Siemens Energy-Aktie: Das darf man nicht verpassen!

Siemens Energy positioniert sich als Zulieferer für SMR-Komponenten und erschließt sich so einen vielversprechenden Zukunftsmarkt.

Auf einen Blick:
  • Aktie erholt sich leicht nach Verlustwoche
  • SMRs sind kompakte, vorgefertigte Kernkraftwerke
  • Konzern liefert Turbinen und Steuerungstechnik
  • Partnerschaft mit Rolls-Royce SMR vereinbart

Nach den deutlichen Verlusten der Vorwoche beruhigte sich die Siemens Energy-Aktie am Montagvormittag und konnte leicht um 0,7 % auf 164,4 Euro ansteigen. Das 1-Monats-Minus verringerte sich damit auf -11,3 % (Stand: 01.06.2026, 9:30 Uhr).

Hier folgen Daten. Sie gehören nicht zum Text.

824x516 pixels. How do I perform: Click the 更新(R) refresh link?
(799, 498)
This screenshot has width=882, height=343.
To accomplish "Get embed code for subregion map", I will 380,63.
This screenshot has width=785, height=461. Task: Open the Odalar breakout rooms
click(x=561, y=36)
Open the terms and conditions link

Siemens Energy-Aktie: Was sind SMRs?

In einem neuen Blogbeitrag hat der deutsche Energietechnikkonzern kürzlich das Thema SMRs aufgegriffen und betont, wie er von diesem Trend profitieren kann. Zunächst: Bei SMRs handelt es sich laut Siemens Energy um kleinere Kernkraftwerke, die weitgehend in Fabriken vorgefertigt und anschließend fertig montiert an ihren Bestimmungsort transportiert werden könnten.

Das solle Bauzeit, Komplexität und Kosten deutlich reduzieren. Im Vergleich zu herkömmlichen Großkraftwerken, die bis zu zwei Quadratkilometer Fläche beanspruchen, kämen SMRs mit einem Bruchteil davon aus – in der Größenordnung von weniger als zwei Fußballfeldern. Die Leistung liege je nach Konzept zwischen 100 und 500 Megawatt, also deutlich unterhalb der rund ein Gigawatt eines modernen konventionellen Kernkraftwerks.

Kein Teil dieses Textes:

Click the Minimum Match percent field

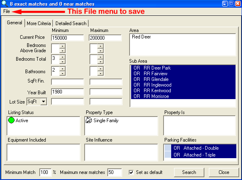coord(45,172)
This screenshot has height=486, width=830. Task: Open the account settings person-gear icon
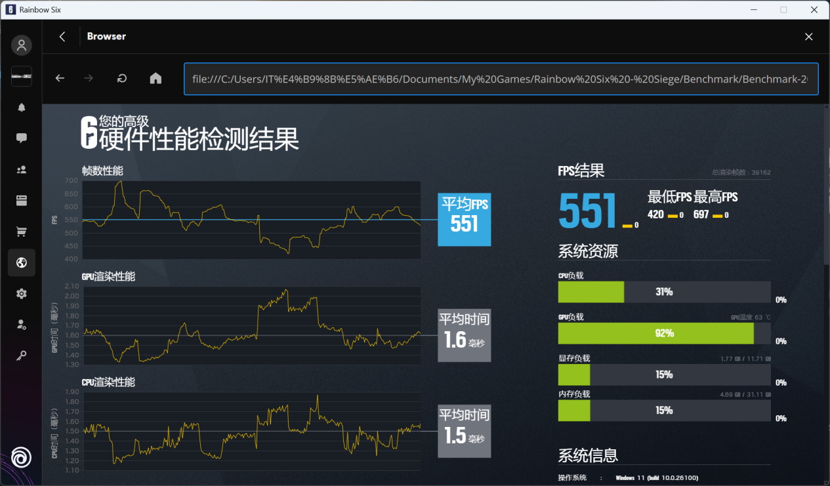[21, 325]
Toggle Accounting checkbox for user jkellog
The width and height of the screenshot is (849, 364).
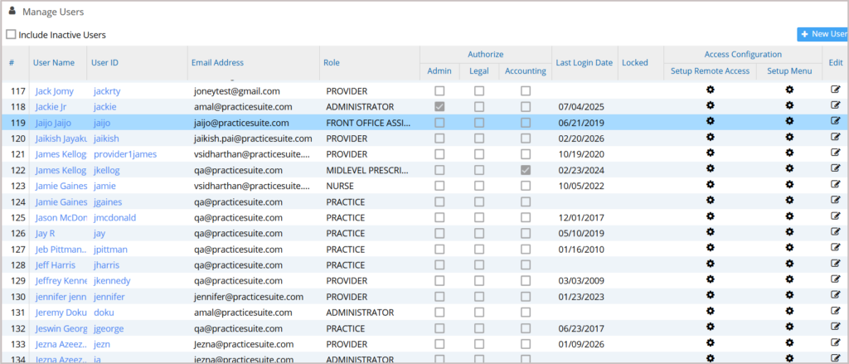tap(526, 170)
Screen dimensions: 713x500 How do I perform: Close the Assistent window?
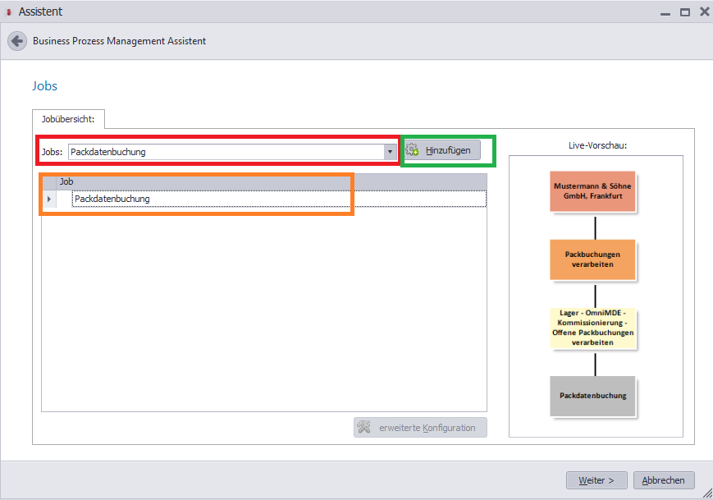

Die Technologie funktioniere nach demselben Prinzip wie klassische Reaktoren: Kernspaltung erzeugt Wärme, die Wasser in Dampf verwandelt, der eine Turbine und damit einen Generator antreibt. Die Sicherheitsstandards seien vergleichbar mit jenen herkömmlicher Anlagen, wobei neuere Generationen auf passive Sicherheitssysteme setzten, die ohne menschliches Eingreifen oder externe Stromversorgung funktionierten.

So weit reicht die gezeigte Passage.